Le corps de Yadav Poudel, 40 ans, a été retrouvé par la police mercredi matin à l’extérieur du Purbanchal Sekuwa Corner Hôtel près de la station de bus de Birtamod, dans le district de Jhapa. Selon le rapport d’autopsie, le corps présenterait des blessures à la tête, la main droite serait fracturée, des côtes seraient cassées et le foie écrasé. D’après les médias locaux, les habitants des alentours auraient entendu des personnes à moto crier pendant la nuit que le journaliste était caché dans l'hôtel et qu’il fallait le tuer. Selon la reconstitution de la police, Yadav Poudel aurait été jeté du troisième étage de l'hôtel après avoir été roué de coups.
Vous pouvez consulter la vidéo sur le site du Firstpost.
Récemment, le journaliste avait publié un article sur des cas de prostitution dans des hôtels autour de la station de bus de Birtamod, qui avait entraîné des arrestations dans le Purbanchal Sekuwa Corner Hôtel, alors appelé Fewa Hôtel. Toutefois, le propriétaire avait continué ses activités en changeant le nom de son établissement.
Selon certaines sources, le journaliste se serait rendu dans l'hôtel pour dîner avec un autre propriétaire hôtelier, Yuvaraj Giri, afin de discuter du lancement d’un nouveau quotidien, Ujyalo Poorba. Les propriétaires du Purbanchal Sekuwa Corner Hotel, Somnath Dhakal et sa femme Manju, auraient également participé au repas.
Six personnes seraient arrivées à moto vers minuit et demi. Yuvaraj Giri se serait enfui alors que Yadav Poudel n’aurait pu échapper au groupe de motards.

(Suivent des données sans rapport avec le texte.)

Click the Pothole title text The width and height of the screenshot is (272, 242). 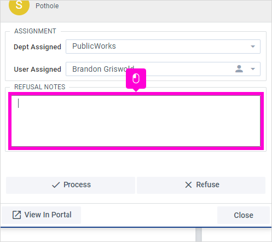47,6
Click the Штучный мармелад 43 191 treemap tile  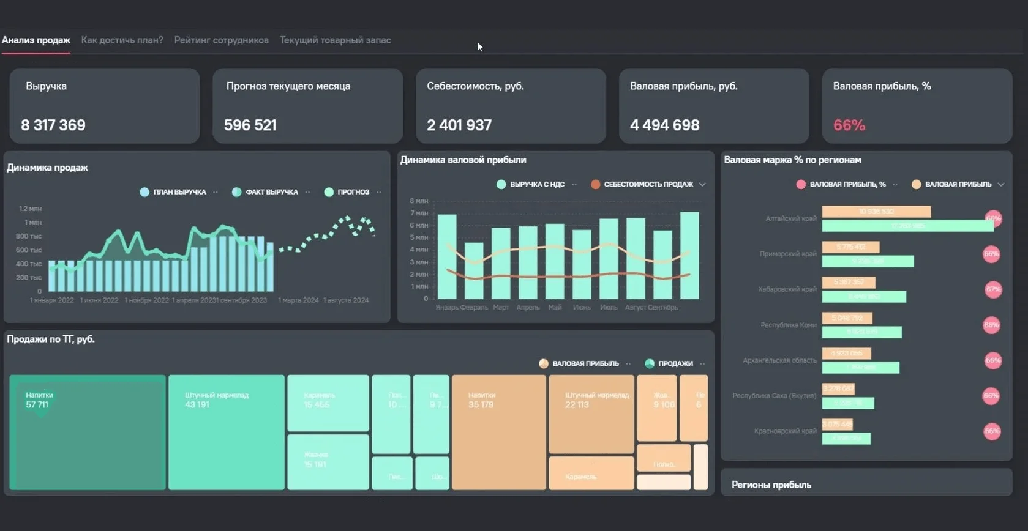point(226,432)
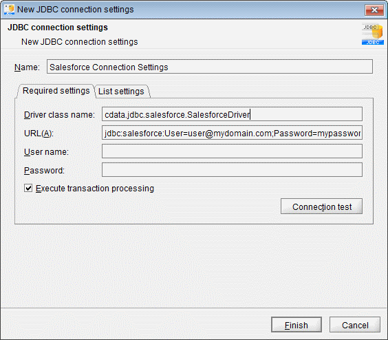Click the Execute transaction processing label text
This screenshot has width=388, height=340.
pos(95,189)
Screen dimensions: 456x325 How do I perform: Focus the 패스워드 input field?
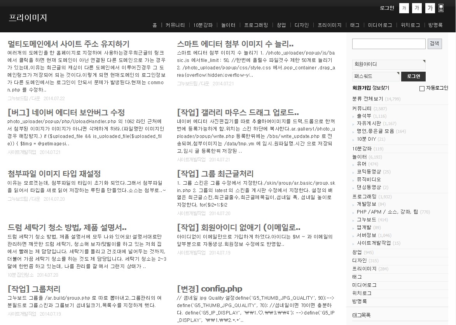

La police, qui a déclaré vouloir identifier toutes les personnes impliquées dans ce meurtre, aurait déjà arrêté 22 suspects, parmi lesquels le couple de propriétaires de l'hôtel.
Shiva Gaule, président de la Federation of Nepali Journalists (FNJ), lors d’une réunion d’urgence à Katmandou, a fermement condamné le meurtre, qu’il soupçonne avoir été planifié, et a demandé à la police qu’une action immédiate soit menée afin de retrouver les coupables.
Exerçant son métier de journaliste depuis plus de cinq ans, Yadav Poudel, qui travaillait également comme correcteur pour le journal local Mechi Times, avait aussi assumé la fonction de secrétaire de l’union de la presse de Jhapa (Jhapa Press Union). Le journaliste, dont les cendres ont été dispersées dans le fleuve Kankai le 4 avril en présence de représentants du monde de la presse et des droits de l’homme, laisse derrière lui sa mère, sa femme et un fils de 14 ans.
Au cours des semaines qui ont précédé le meurtre du journaliste, les cas de menaces et de mauvais traitements de journalistes se sont multipliés.
Le 2 avril, Umesh Kumar Mehta, journaliste à Popular FM et membre du FNJ, a été menacé de mort par téléphone à Inaruwa (Est) à cause de ses reportages sur des irrégularités dans les élections du comité de gestion d’une école à Madhyaharsahi (Sunsari, est) par Shyam Lal Mehta, futur président du comité.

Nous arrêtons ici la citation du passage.